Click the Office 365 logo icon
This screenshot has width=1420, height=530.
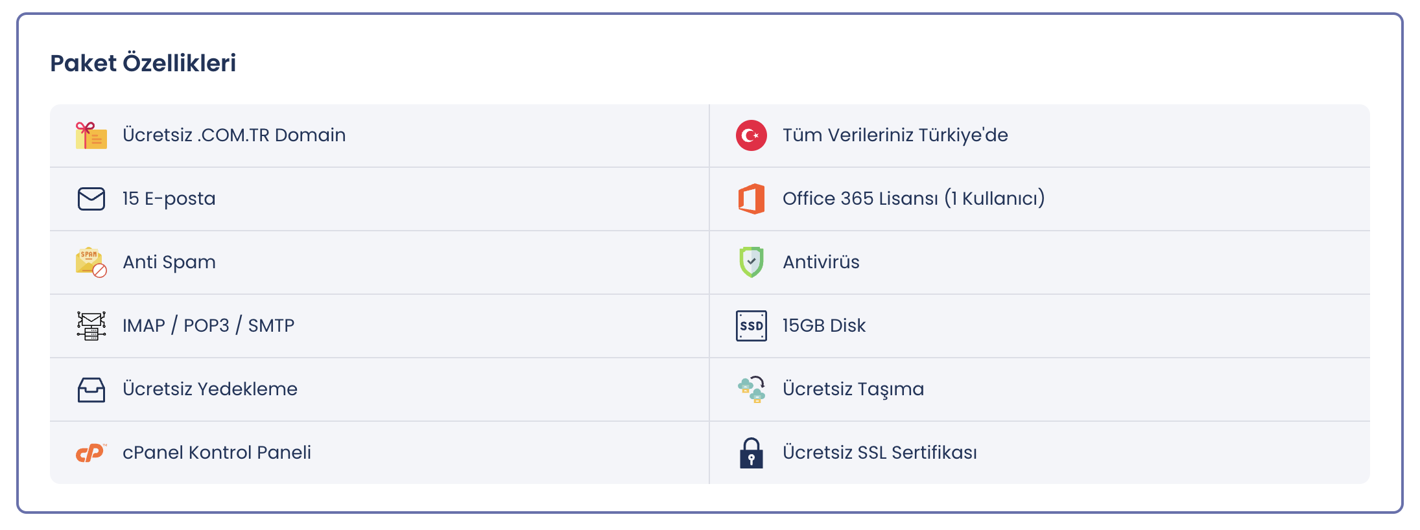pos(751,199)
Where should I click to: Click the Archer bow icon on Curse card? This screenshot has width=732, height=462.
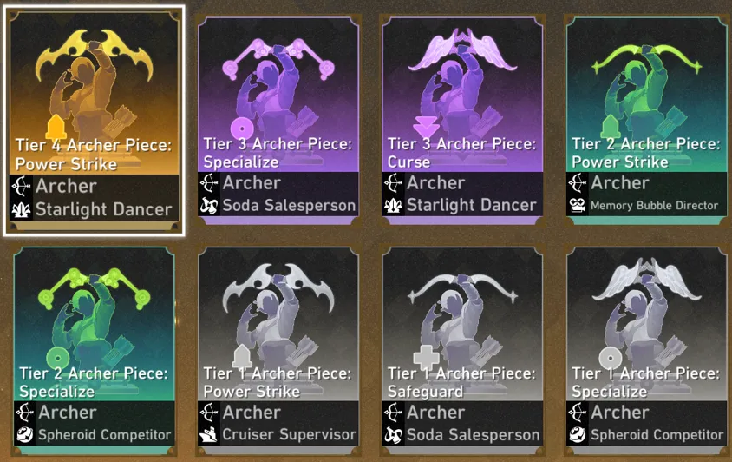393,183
______________________________
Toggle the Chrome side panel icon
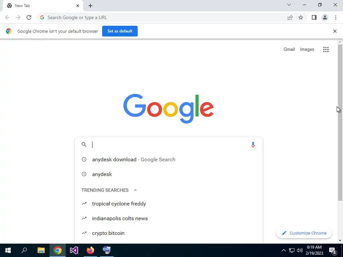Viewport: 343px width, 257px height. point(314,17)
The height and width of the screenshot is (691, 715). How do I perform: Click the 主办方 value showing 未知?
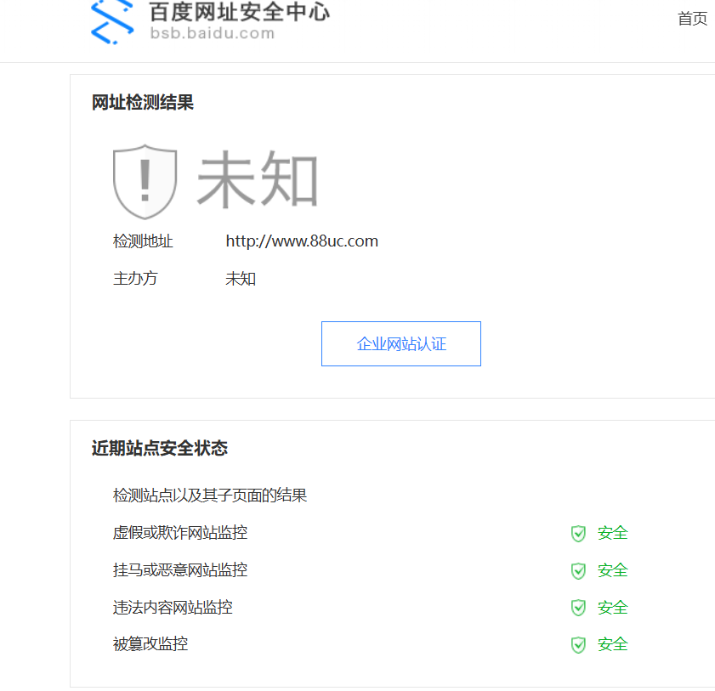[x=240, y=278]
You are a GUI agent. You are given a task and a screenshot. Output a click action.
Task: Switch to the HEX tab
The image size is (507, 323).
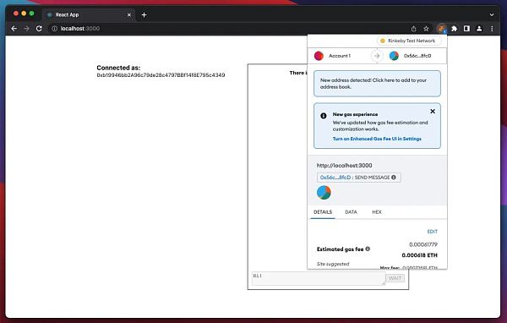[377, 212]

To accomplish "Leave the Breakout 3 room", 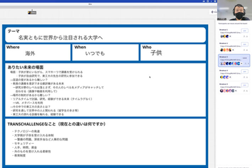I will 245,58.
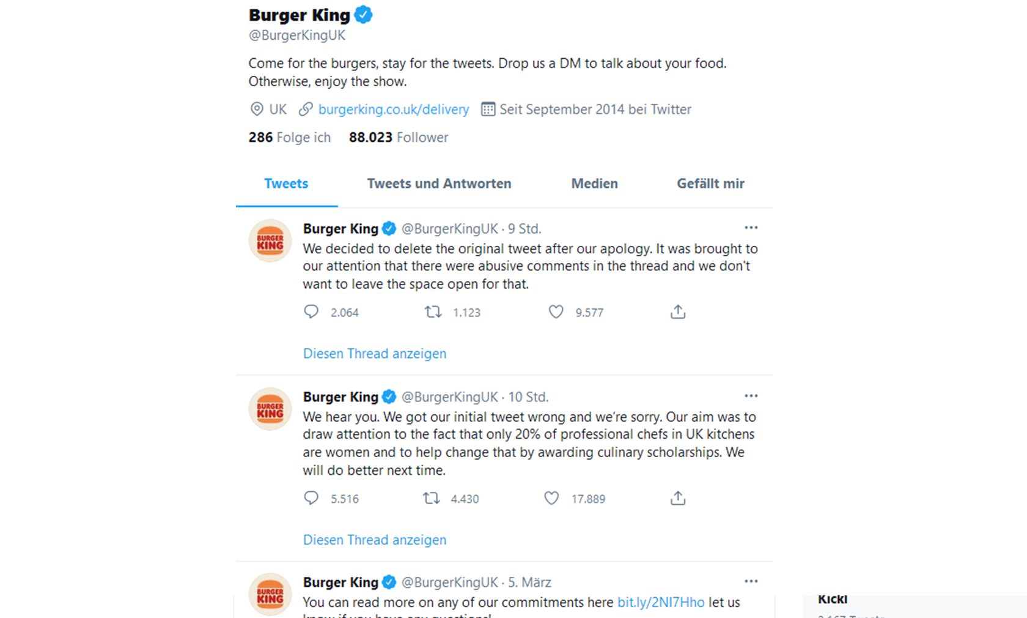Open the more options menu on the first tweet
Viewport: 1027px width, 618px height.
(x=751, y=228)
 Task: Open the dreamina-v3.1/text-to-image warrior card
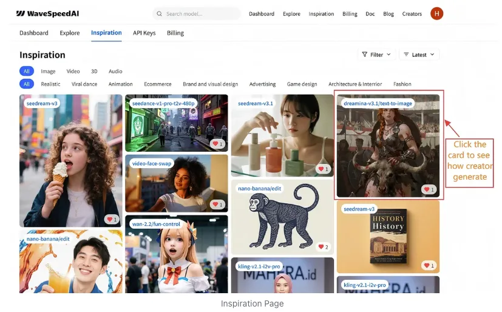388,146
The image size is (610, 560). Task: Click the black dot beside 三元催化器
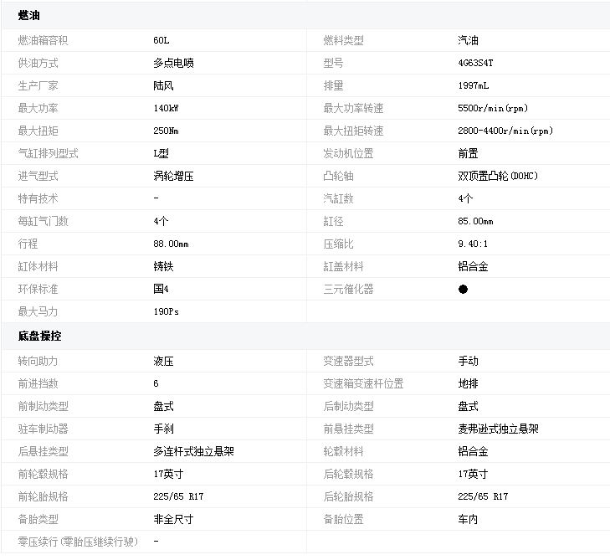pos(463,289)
______________________________
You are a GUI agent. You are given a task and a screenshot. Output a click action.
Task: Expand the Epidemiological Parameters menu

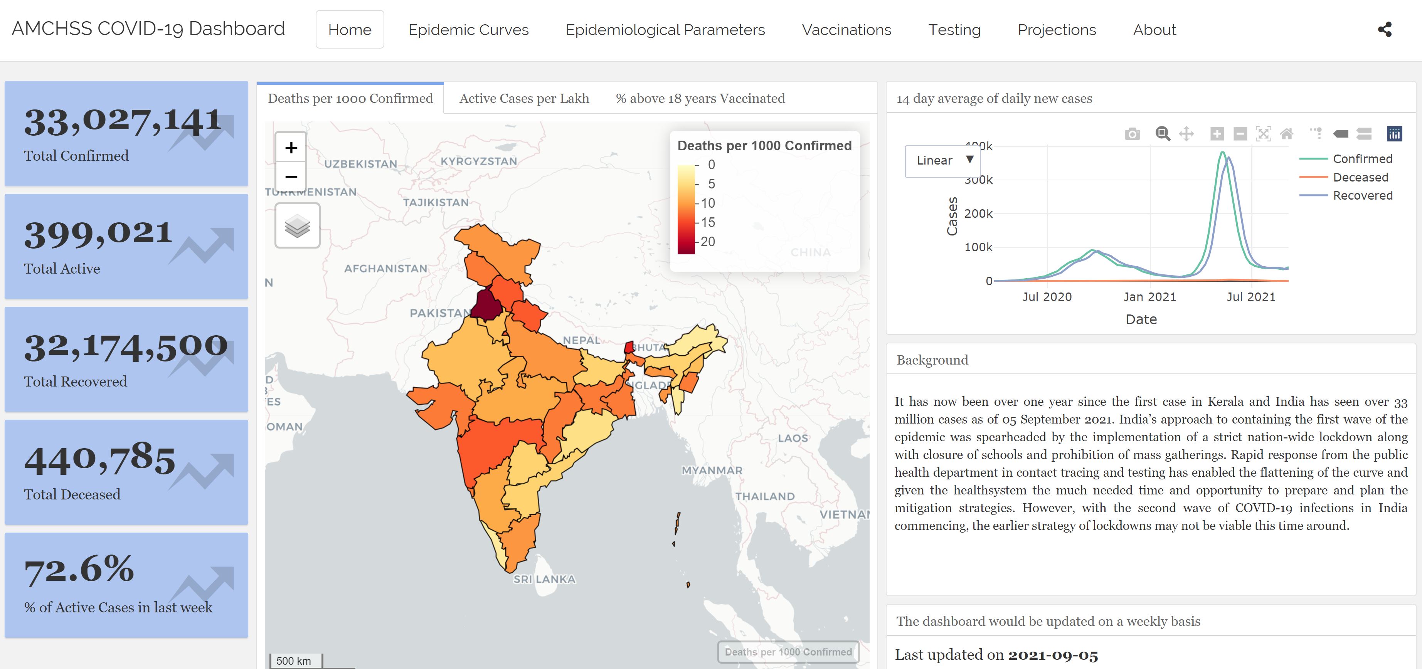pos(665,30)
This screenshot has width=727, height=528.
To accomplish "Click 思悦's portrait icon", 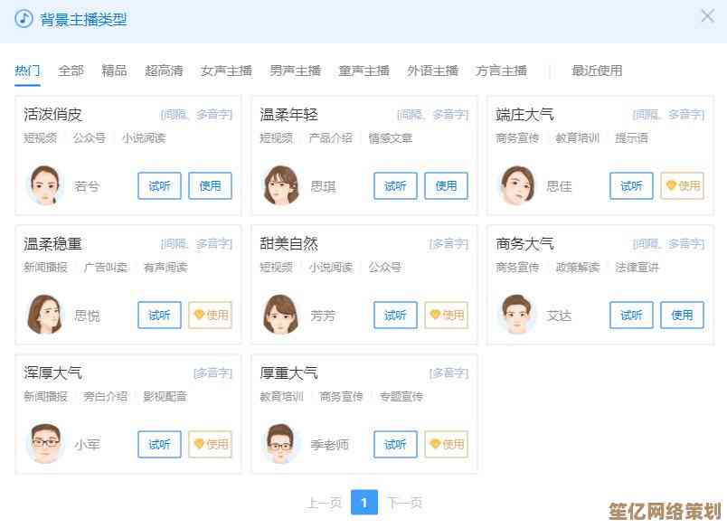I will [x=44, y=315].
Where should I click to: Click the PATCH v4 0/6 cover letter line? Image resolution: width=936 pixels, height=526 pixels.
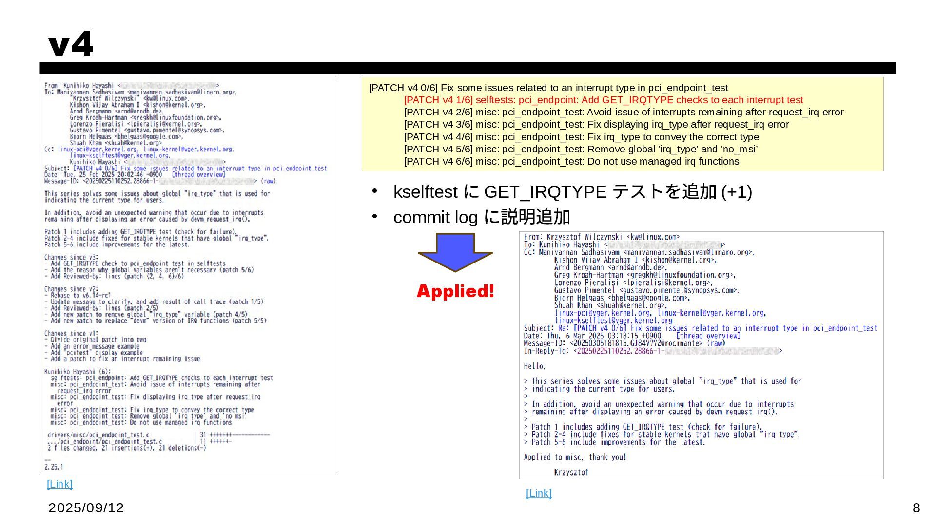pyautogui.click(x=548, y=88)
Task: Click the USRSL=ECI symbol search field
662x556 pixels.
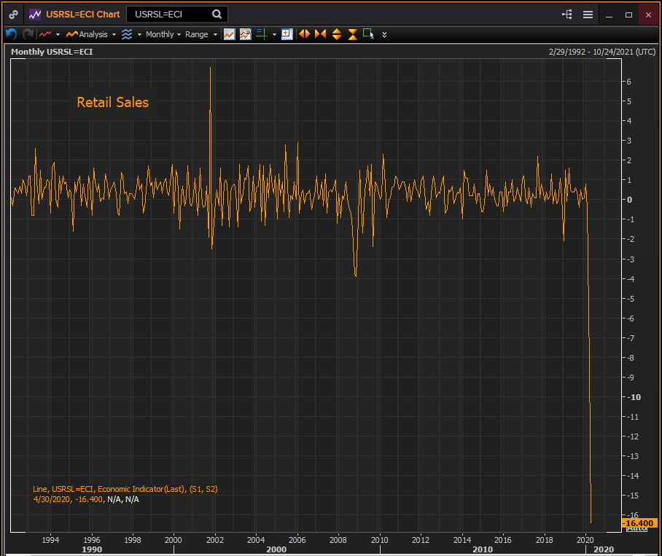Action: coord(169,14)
______________________________
THE PROBLEM: Gather every line of the items above that contains the string "screenshot", and copy each line in full. Case counts.

RESPONSE FOR THIS EXERCISE:
This screenshot has width=1420, height=530.
Where should I click to: Click the Archer bow icon on Curse card? This screenshot has width=732, height=462.
The height and width of the screenshot is (691, 715). How do I perform: Click the 主办方 value showing 未知?
You are a GUI agent. You are given a task and a screenshot. Output a click action.
You are a GUI agent. You are given a task and a screenshot. Output a click action.
This screenshot has width=727, height=528.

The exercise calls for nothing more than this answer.